# How to Code Linear Regression from Scratch in Python

## Using only NumPy

13 min readMar 19

--

## What is Linear Regression? Why is it Important?

Linear regression is a common data science and machine learning technique for predicting numerical outcomes based on input features.

It’s foundational and has many real-world applications, from forecasting sales revenue to predicting housing prices. The basic idea behind linear regression is to fit a line to a set of data points that best captures the relationship between the input features and the target variable. We’re trying to find the line that gives us the smallest error between our predicted and actual values. This minimizes a cost function, usually the mean squared error.

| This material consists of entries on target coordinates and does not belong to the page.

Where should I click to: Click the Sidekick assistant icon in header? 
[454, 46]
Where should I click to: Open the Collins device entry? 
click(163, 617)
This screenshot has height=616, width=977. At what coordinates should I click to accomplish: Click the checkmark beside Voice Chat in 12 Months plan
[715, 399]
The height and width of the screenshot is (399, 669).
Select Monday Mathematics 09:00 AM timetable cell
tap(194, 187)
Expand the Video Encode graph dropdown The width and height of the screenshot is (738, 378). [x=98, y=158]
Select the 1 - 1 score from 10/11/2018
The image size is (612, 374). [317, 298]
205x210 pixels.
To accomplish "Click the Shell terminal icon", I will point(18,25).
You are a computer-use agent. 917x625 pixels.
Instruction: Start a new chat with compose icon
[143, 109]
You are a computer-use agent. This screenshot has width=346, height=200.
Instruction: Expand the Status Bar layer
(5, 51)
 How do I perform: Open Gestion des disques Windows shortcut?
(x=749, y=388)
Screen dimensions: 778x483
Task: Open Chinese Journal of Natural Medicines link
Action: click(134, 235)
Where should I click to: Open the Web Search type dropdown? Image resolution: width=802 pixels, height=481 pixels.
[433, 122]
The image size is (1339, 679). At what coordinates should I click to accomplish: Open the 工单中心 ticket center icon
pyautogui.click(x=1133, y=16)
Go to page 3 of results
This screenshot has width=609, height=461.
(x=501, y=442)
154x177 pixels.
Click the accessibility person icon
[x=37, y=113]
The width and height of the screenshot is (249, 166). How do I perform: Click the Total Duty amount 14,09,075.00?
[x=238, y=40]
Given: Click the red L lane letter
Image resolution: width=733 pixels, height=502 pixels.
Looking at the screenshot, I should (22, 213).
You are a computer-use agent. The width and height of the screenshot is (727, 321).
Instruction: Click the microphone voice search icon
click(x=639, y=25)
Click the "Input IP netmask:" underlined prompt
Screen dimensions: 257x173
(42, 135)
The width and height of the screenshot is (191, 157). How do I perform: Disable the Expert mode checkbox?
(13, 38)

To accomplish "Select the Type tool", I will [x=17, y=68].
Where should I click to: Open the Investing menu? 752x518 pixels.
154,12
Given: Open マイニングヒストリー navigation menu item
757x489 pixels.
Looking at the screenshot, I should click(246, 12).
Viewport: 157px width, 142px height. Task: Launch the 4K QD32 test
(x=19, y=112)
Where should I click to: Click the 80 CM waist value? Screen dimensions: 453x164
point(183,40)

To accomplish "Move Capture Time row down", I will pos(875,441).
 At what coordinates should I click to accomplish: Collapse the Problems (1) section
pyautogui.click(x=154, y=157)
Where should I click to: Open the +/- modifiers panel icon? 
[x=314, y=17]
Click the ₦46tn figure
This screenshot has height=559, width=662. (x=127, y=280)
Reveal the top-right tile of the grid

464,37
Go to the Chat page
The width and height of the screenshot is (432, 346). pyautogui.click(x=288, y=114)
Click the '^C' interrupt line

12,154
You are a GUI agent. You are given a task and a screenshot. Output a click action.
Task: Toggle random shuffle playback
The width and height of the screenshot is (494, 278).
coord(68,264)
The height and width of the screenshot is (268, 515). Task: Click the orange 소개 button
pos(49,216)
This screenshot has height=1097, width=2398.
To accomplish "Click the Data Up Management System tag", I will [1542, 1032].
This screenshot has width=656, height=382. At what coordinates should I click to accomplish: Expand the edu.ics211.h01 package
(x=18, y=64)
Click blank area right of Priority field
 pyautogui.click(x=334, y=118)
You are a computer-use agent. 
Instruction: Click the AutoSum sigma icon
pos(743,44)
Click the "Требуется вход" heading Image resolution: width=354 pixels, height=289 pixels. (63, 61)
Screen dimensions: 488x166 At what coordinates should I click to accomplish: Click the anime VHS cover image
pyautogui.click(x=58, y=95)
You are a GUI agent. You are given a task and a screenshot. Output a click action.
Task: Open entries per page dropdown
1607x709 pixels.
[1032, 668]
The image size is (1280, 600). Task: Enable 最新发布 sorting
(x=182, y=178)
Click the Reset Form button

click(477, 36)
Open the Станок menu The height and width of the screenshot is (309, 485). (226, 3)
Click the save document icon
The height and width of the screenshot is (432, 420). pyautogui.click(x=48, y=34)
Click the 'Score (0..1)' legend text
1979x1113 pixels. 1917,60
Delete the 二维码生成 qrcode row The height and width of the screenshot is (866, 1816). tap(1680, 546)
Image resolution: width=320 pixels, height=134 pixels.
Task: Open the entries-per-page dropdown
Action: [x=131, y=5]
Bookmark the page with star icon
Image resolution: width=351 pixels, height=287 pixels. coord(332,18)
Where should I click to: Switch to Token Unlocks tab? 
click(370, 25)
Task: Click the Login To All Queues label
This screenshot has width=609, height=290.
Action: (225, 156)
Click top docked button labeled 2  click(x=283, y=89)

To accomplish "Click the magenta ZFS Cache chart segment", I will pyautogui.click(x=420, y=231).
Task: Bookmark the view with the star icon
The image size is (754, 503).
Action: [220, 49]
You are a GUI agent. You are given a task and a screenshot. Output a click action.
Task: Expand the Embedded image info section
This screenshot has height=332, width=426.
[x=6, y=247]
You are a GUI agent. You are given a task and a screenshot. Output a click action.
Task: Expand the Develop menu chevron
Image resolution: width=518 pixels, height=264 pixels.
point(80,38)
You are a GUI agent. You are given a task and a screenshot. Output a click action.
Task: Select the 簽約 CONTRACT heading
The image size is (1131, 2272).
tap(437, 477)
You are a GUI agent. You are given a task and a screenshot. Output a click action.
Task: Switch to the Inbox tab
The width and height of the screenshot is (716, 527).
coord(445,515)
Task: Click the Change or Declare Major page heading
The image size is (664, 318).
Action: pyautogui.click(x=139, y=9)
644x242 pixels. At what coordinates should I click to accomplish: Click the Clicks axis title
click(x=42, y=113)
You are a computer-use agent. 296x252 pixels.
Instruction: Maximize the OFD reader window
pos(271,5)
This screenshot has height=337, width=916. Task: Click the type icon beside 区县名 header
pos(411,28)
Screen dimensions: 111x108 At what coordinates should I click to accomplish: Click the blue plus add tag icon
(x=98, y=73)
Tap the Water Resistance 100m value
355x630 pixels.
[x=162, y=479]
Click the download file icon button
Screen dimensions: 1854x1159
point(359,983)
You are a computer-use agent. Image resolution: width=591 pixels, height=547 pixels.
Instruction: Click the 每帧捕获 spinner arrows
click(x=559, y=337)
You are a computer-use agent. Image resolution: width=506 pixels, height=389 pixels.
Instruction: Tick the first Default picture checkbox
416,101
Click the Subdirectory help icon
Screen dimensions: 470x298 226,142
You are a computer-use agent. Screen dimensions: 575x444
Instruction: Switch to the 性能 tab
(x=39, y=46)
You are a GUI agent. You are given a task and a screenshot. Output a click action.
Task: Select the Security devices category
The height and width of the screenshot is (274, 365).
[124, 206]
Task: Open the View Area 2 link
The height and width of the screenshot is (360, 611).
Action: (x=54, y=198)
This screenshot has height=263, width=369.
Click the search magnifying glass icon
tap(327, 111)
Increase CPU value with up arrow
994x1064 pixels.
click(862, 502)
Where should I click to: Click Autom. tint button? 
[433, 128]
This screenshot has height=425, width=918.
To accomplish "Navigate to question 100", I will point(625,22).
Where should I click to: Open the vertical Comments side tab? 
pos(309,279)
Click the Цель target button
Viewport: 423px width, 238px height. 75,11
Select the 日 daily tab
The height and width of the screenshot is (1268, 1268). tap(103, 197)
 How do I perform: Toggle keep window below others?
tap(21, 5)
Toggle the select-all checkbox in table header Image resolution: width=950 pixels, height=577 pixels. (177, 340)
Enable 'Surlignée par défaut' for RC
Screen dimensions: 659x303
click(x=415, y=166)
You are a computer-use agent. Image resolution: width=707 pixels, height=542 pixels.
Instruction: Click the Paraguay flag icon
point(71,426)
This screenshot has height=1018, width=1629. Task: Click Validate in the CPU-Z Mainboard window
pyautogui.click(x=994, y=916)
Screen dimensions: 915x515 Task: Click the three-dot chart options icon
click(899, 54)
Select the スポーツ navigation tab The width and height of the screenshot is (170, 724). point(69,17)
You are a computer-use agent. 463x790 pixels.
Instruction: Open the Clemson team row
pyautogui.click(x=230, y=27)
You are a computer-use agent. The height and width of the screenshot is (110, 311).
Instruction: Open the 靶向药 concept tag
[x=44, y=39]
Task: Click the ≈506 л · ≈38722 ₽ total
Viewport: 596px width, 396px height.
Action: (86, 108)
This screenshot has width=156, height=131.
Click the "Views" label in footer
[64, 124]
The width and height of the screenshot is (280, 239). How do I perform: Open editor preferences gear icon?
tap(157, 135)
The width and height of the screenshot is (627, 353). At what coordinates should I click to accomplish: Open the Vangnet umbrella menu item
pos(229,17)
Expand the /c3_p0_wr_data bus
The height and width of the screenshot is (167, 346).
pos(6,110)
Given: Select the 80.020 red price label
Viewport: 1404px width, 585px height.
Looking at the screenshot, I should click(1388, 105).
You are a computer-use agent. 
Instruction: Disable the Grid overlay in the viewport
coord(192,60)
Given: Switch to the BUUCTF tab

In this blog post, you’ll implement linear regression from scratch using the Python NumPy library.

We’ll walk through everything from loading and prepping the data to defining the linear regression model, setting up the cost function and gradient descent algorithm, to evaluating the model’s performance. By the end of this post, you’ll have a solid grasp of how linear regression works and be ready to apply it to your data sets.

## A Brief Overview of how Linear Regression Works

Before jumping into code, you need to understand how linear regression works. In a nutshell: linear regression aims to find the line that best fits the data. The line is represented this a linear equation:

y = mx + b

where:

y is the target variable (the one we want to predict)

x is the input feature

m is the slope of the line

b is the intercept

In a more generalized form, we can represent the linear equation as follows:

y = b0 + b1x1 + b2x2 + … + bnxn

Where:

• y is still the target variable

• x1, x2, …, xn are the input features

• b0 is the bias term (also known as the intercept or constant)

• b1, b2, …, bn are the coefficients that we want to learn

The goal of linear regression is to find the values for b0, b1, b2, …, bn that minimize the difference between the predicted values and the actual values.

By representing the equation like this, you can now use matrix notation.

You can stack all the input features in a matrix X, where each row is an observation, and add a column of ones for the bias term. You can also stack all the target variables in a vector y.

The equation then becomes:

y = Xb

Where:

• y is a column vector of size (m, 1) (where m is the number of observations)

X is a matrix of size (m, n+1) (where n is the number of input features)

b is a column vector of size (n+1, 1) (which contains the bias term and coefficients)

This matrix notation is important because it allows you to easily perform linear regression on multiple input features.

In the next section, you’ll learn how to calculate the cost function and use the gradient descent algorithm to optimize the values of b.

## The Cost Function and Gradient Descent

The cost function is used in linear regression to measure the difference between predicted and actual values.

The most common cost function used in linear regression is the mean squared error (MSE). MSE calculates the average of the squared differences between the predicted and actual values for each observation in the data set. This gives you an overall measure of how well your model is performing.

The MSE formula is:

MSE = (1/m) * Σ(yi — yhat)²

Where:

• yhat is the predicted value for a given observation

yi is the actual value,

• m is the total number of observations in the data set.

The goal of linear regression is to minimize the MSE by finding the values of the coefficients that give the lowest possible value for the MSE.

This is where gradient descent comes in.

## Gradient Descent

Gradient descent is an iterative optimization algorithm that minimizes the cost function in linear regression.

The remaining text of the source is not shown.